**Tasks:**
A. Translate this sentence from the text on yew firewood into Spanish: "Make sure your local regulations permit the burning of yew firewood."
B. Please extend the text on yew firewood, picking up right after its final sentence.

**Reading text:**
══════════════════════════════

Although it might not be as common as other types of firewood, yew firewood can be burned in your fireplace or wood stove.
But should it be?
In this guide, we’ll tell you everything you need to know about burning yew.
The short answer? Yes, you can.
However, yew is not a common firewood species because it is uncommon in most areas. A relatively rare, slow-growing tree, it is historically valued and is therefore not often used for firewood.
In fact, some of the oldest yew trees are hundreds of years old. In the past, yew was used for making longbows, since the dark, dense heartwood was strong when compressed while the lighter sapwood could stretch and bend beneath tension.
In the United States and Great Britain though, yew trees were systematically killed because they were detrimental to agriculture. Yew in all its forms (and all of its various parts) are poisonous and known to kill cattle. Therefore, farmers actively worked to clear yew from their fields.
In Britain, you’ll still find yew growing around churchyards, which were surrounded by stone walls. These were protected from cattle so the yew could be left to grow.
Today, yew is rarely used in bow making. However, it contains certain chemicals that are prized in the research of heart medication.
You’re unlikely to find it growing in most places, but if you do happen to have some, there’s no reason not to use it.
There are several types of yew to be aware of. For the most part, they function the same when it comes to firewood and burning.
One type is Pacific yew, Taxus brevifolia, also known as western yew. Naive to the Pacific Northwest, it is a small to medium sized evergreen tree.
It is slow growing and tends to rot from the inside, producing hollow forms. There are several sub-varieties of this species, too. This was the type of wood traditionally used by Native Americans to make paddles and bows for canoes.
European yew is another common type of yew. This species is native to central, western, and southern Europe, as well as places like southwest Asia, northern Iran, and northwest Africa.
It is the tree that is originally known as yew and also goes by the names of common yew, European yew, and English yew. This kind of yew is predominantly grown as an ornamental.
Both this tree and the Pacific yew are toxic and grow to roughly the same size. It is used in several religious ceremonies as well as in woodworking and the production of longbows. Yew has also been used in horticulture and to produce musical instruments.
Depending on the exact species of yew you are after, you will likely be able to find yew firewood in most areas of the world. It has a widespread distribution, although it is rare to find it available as firewood because of its slow-growing nature.
It’s also important to note that, in the United Kingdom yew is somewhat protected. There is a conservation program in place to help protect endemic yew populations and to preserve them from forest fires and overgrazing.
Make sure your local regulations permit the burning of yew firewood. There aren’t many in place in the United States, but it’s still worth doing some research to avoid potentially lofty fines.
As a hard, dense wood species, yew firewood splits relatively well. Just look for wood with a relatively straight grain since pieces with small knots will be more difficult to split.

══════════════════════════════

**Material provided:**
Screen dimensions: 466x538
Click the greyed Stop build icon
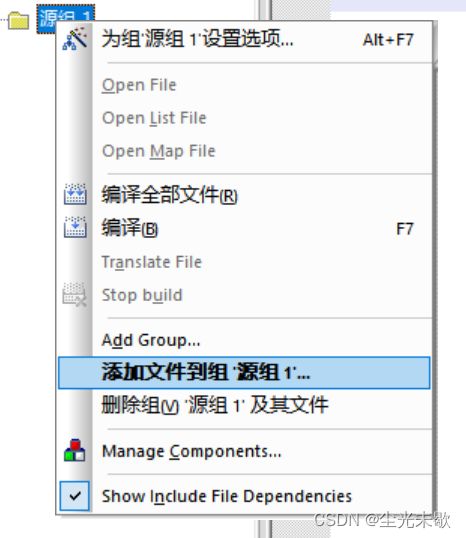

══════════════════════════════

**Per-task outputs:**
A. Asegúrese de que la normativa local permita quemar leña de tejo.

B.
Yew tends to produce large tree trunks that are usually hollow. Often, you’ll find that the wood is filled with knots, which unfortunately can make it somewhat challenging to work with at times.
As with all kinds of firewood, it’s important to allow your yew firewood plenty of time to season. It’s hard and dense so, like oak firewood, you’re going to want to allow yourself lots of time to season your yew. Cut and split it as early as possible.
Two years is recommended to get the highest-quality yew wood for burning. Make sure you have it stored in a dry location and stacked properly so that it can receive proper airflow to lessen the drying time.
Yew has a beautiful rich red color, producing dense logs that are heavy and even denser than oak. You’ll need a good hot fire to get yew to start burning but once you do, you’ll get a long, slow burn that will last seemingly forever (or at least a couple of hours per log!).
They also produce a lot of heat, especially when larger pieces are left unsplit. It’s a great firewood type for burning, as long as you don’t use it anywhere you plan to cook. Yew doesn’t snap or crackle, producing very few sparks.
There’s not a lot of evidence that the wood itself produces toxic effects, even when burned. The most poisonous parts of the plant include the bark, seeds, and leaves.
It’s a good wood for heating, so just make sure you don’t burn the bark or leaves and you should be good to go. Seasoning your yew firewood should also make it safer to burn in your home.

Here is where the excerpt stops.